Yang dikemukakan Wregas di sini sesungguhnya bukan barang baru. Lebih 20 tahun silam, tepatnya pada 1997, Garin Nugroho sudah memotret fenomena itu dalam film Daun di Atas Bantal. Adegan itu terasa membekas di benak penonton, juga Garin, sehingga sutradara kawakan itu kembali melakukan rekonstruksi atas adegan yang sama dalam film Aach, Aku Jatuh Cinta.
Dikisahkan, Rumi kecil mencoba mengintip rok perempuan di bawah meja dengan menggunakan korek api. Dalam sebuah wawancaranya di media, Wregas berujar bahwa idenya tersebut didapatkannya dari seorang teman.
Teman itu menceritakan pengalamannya bertahun silam kala ditawari oleh seorang penjual wedang rondhe di alun-alun diYogya. Sang pedagangmenawari melihat kelaminnya di bawah meja dengan menggunakan korek api.
Meski temanya tak baru, tapi isu yang disampaikan maupun cara pengemasannya menjadi krusial. Dan itulah yang menjadi kekuatan dari Prenjak (in the Year of Monkey).

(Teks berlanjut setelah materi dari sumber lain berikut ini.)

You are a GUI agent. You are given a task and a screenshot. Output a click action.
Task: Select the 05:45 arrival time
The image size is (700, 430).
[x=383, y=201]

Wregas mendorongnya ke titik yang lebih jauh. Ia memainkan isu lokal untuk bisa berbicara di tataran global. Ia mengangkat isu yang begitu purba di bumi ini sekaligus paling sensitif di Indonesia yaitu soal seks, untuk berkelindan dengan otoritas perempuan atas tubuhnya.
Juga bagaimana perempuan berkelit dari kesulitan ekonomi yang mengungkungnya. Jika dalam film-film sebelumnya perempuan menjadi obyek, di sini perempuan tampil di depan sebagai subyeknya.